Yes, I know the proper word is transgender.
Yes, I know it's not the same thing as transvestite or cross dressing.
Yes, I will absolutely use what ever pronoun you like.
No, I don't go around using the term "she male" or "chick with a dick".
I have, however, used the term "girl/woman with something extra" or "girl/woman who has everything".
In my mind, how can the term be so derogatory when a trans person suggested that we include a special "tranny spotting" section in the next work newsletter?

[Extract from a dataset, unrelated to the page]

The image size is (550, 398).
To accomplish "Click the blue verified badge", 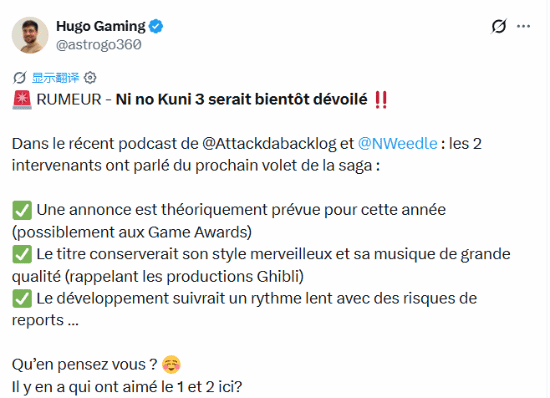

Also, remember when Christian Siriano used the phrase "hot tranny mess"? Well, the Monday after Saturday Night Live aired a spoof of it, I found this in my work in-box
By the way, the person who sent it to me was my co-worker and a trans man.
If you add all the points together, you get one very doubtful Catherine.
It makes me different from others in the community, and, believe it or not, by some definitions make me not an ally. By the way, people who may think that can go fuck themselves.
More importantly, it made me question my ability to be effective as a sex educator and if I should continue with my business.
What I now realize is that I am totally ok with all this. I don't need to be the most popular or respected sex educator. Just like in my personal life, I am not someone who always easily gets along well with everyone nor do I aspire to be liked by everyone.
Shaming me (and at this point I'm not even sure if it is really happening to me or if I am just perceiving it to be happening to me) is not going to make me change the way in which I provide sex education.
I am not political.
I am not always politically correct.
I am, however, freaking great at what I do.
And the people who don't support me for being the way I am can suck it.